Lebanon News

Smoking ban in force, people’s verdict still out

Lebanese men smoke at an outdoor cafe in Beirut on September 3, 2012 as a smoking ban in all closed public spaces, including coffee shops, restaurants and bars, went into force in Lebanon under new legislation that promises hefty fines for lawbreakers. AFP PHOTO/ ANWAR AMRO

BEIRUT: Step into a bar in Beirut and you will be greeted by something unusual: fresh and clear air. With the advent of a new indoor smoking ban that went into effect last week, police are seen making rounds at most bars in the city and occasionally doling out hefty fines to establishments or individual violators of the ban. Remarkably, in a country where many people are skeptical of the rule of law, the ban is being enforced at places usually known for their chain-smoking haze.

Restaurant and bar owners say their establishments have seen regular patrols by police officers and smoking monitors and add that few patrons have knowingly violated the ban. But the verdict is still out over the merits of the ban and whether it will last.

Opinions over the ban and how it’s being enforced range from anger and frustration over reduced smoking freedom and decreased business to satisfaction over the possibility of a healthier lifestyle.

People’s and businesses’ habits and policies have had to change. Smokers have had to choose not to light up or make the walk outdoors for a smoke. Bar, restaurant and cafe owners have either decided to throw open their doors and take out their windows to claim they are an outdoor locale or submit their interiors to the prohibitions of a smoke free environment.

Supporters of the ban say smokers must now endure the slight inconvenience of smoking outside and returning to a clean bar.

“The law has made things better because of the atmosphere,” said Issa Ohanian at Godot bar in Gemmayzeh. Ohanian says he is a smoker but enjoys being able to go to a bar or restaurant and be around people who don’t smoke.

At smoking lounges and places known as much for their tobacco as their drinks and food, opinions are starkly different.

Samar Monzer, who works at Charlie’s Bar in Gemmayzeh, says patrons haven’t been comfortable in the pub.

“It’s [expletive] to me, people go to pubs to get drunk and smoke,” she said.

Monzer and others say people are enjoying themselves less and spending less money in a place known for its intense nightlife which propels a sector important to the country’s economy.

The smoking ban inside bars and restaurants is the final part of law 174, an anti-tobacco law that prohibits smoking in a wide variety of indoor public and private places. The first package of the law went into effect several months ago and banned smoking in public buildings as well as taxis and public transportation.

The initial phases of the bill were generally regarded as a flop by many anti-smoking advocates as taxi driver smoking continued unabated and police have been unable to enforce the ban on a moving target. Few tickets, if any have been issued.

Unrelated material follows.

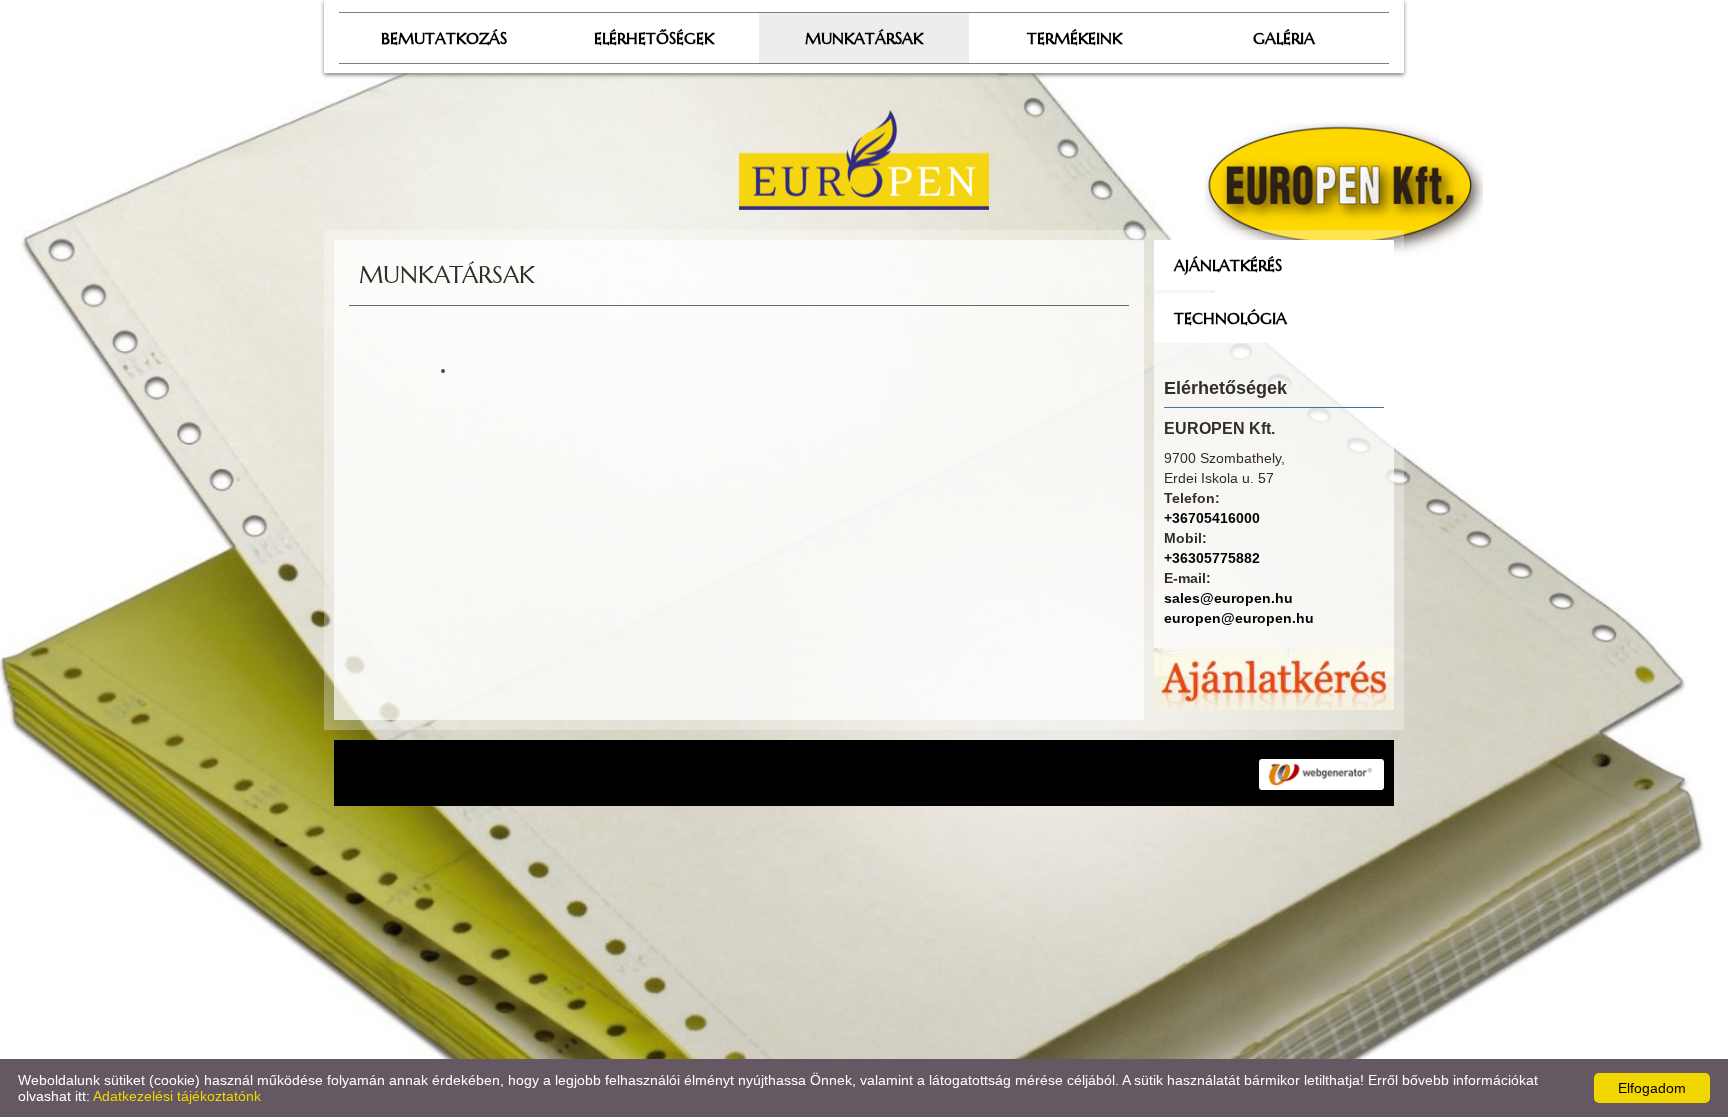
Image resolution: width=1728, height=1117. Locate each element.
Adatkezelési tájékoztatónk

But the final phase that went into effect last week has at least initially had a larger and more successful impact. Closed-door bars and restaurants have generally changed their smoking policies, whether they liked the ban or not, and government and law enforcement officials have pledged to rigorously enforce the law.

The Syndicate of Owners of Restaurants has claimed the ban is having a negative impact on their businesses and the economy and has called for modifications to the law.

Other people see an upside for business around the country.

“It makes people who don’t smoke want to come here,” said 23-year-old Omar Yacoub, having a smoke outside Hamra’s De Prague pub and Restaurant.

Many wonder whether any of the benefits or pitfalls of the new ban will actually last. Smoking bans in other countries, such as Greece, have faded after periods of initial enforcement, and numerous laws in Lebanon have similarly failed to stick.

However, almost everyone queried about their views on the smoking ban responded with a shrug when asked whether it would last. “I don’t know, it’s Lebanon,” said Taha al-Tahra a bartender in Gemmayzeh.

A version of this article appeared in the print edition of The Daily Star on September 10, 2012, on page 4.